:: Task details ::
Check each line of the listing below for the string "icon", then copy every line that has it.

Records to use section start

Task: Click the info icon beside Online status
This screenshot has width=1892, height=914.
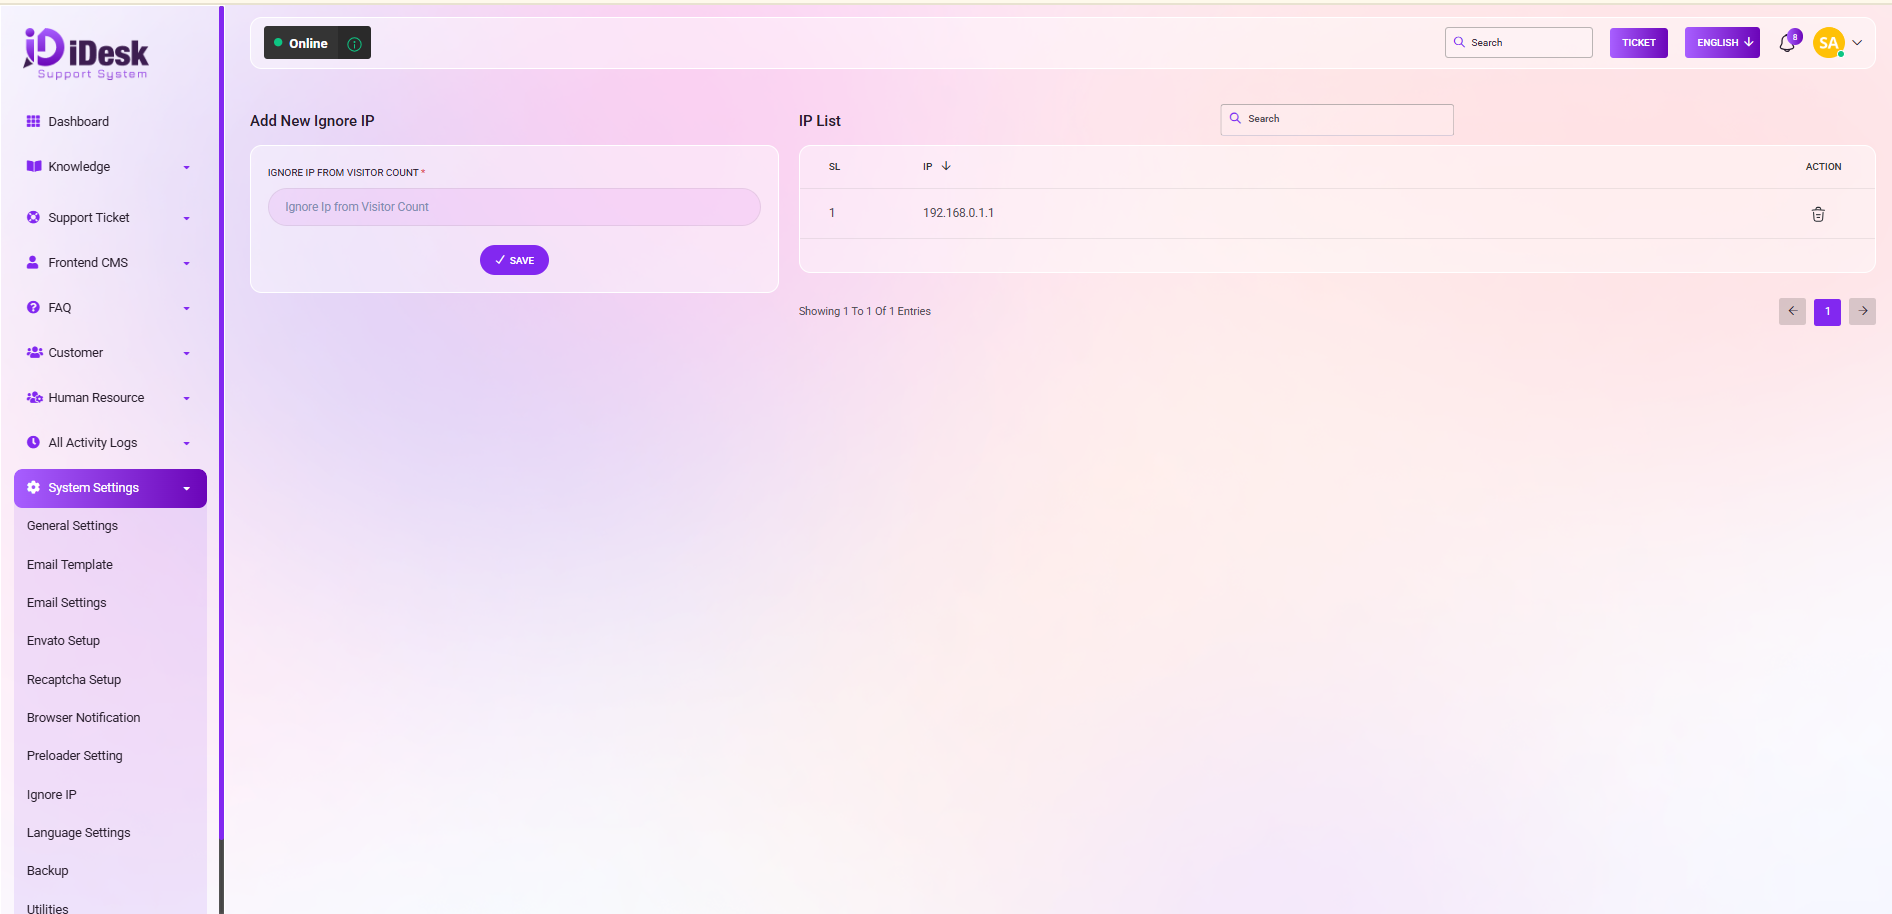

Records to use section end
Records to use section start

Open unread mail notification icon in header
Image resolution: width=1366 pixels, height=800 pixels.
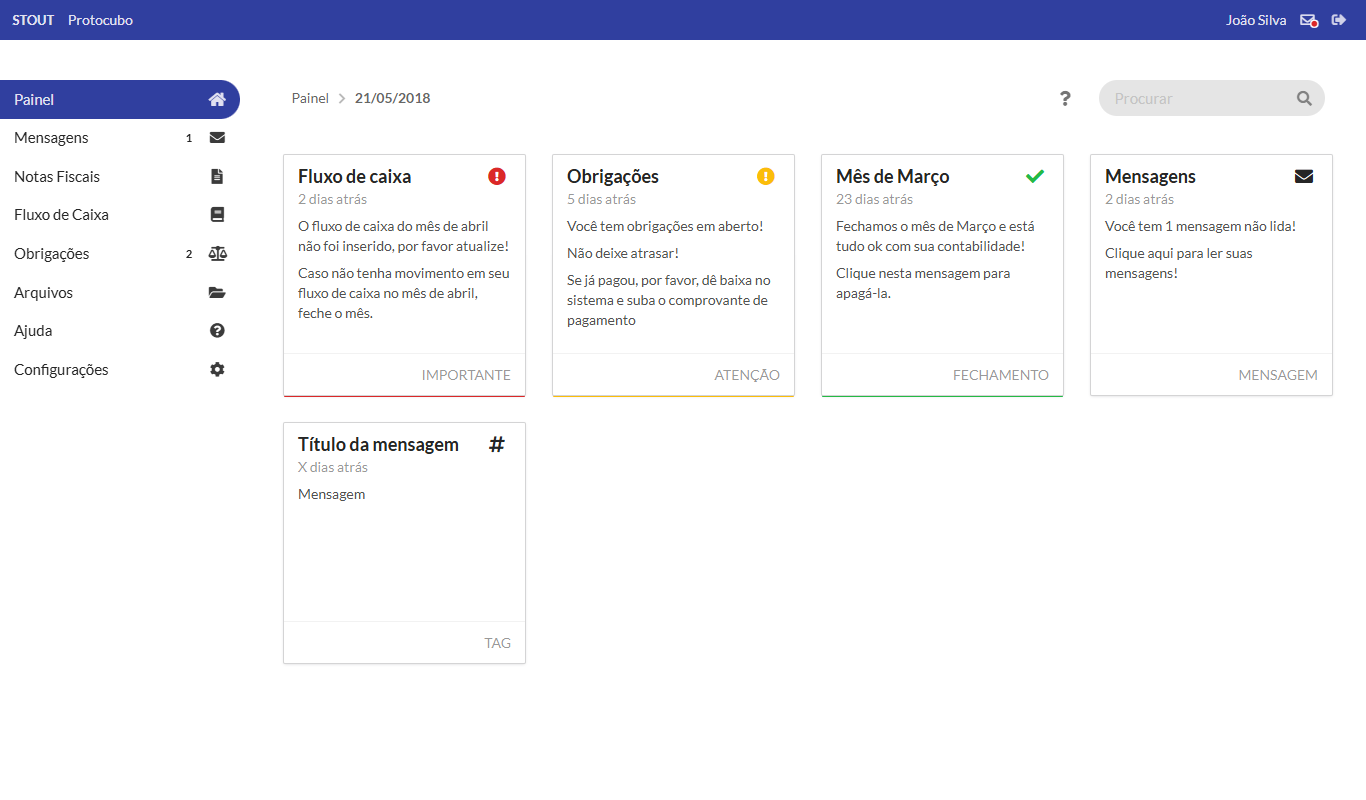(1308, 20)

Records to use section end
Records to use section start

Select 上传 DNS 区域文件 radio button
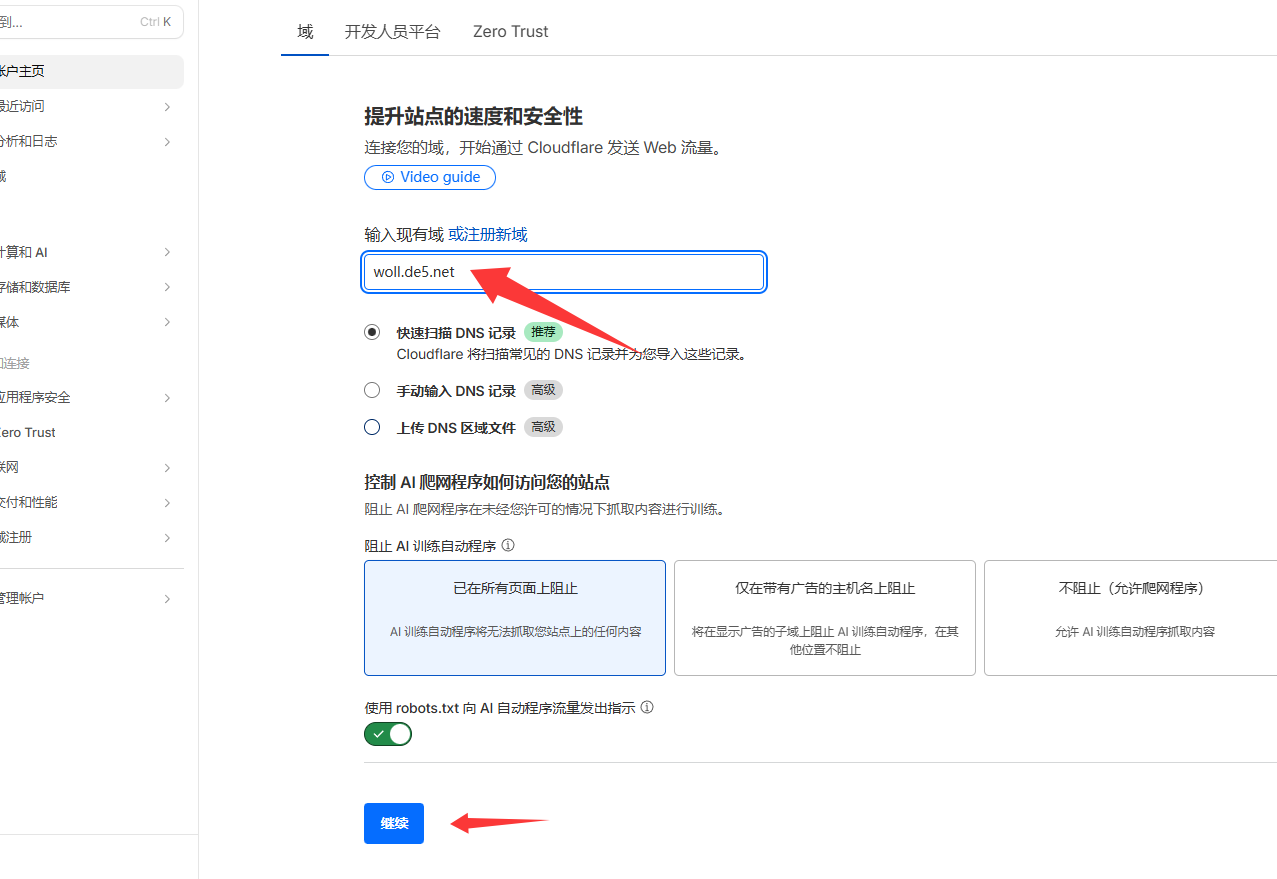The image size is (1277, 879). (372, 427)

Records to use section end

:: Completed task ::
Task: Click the info icon beside Online status
Open unread mail notification icon in header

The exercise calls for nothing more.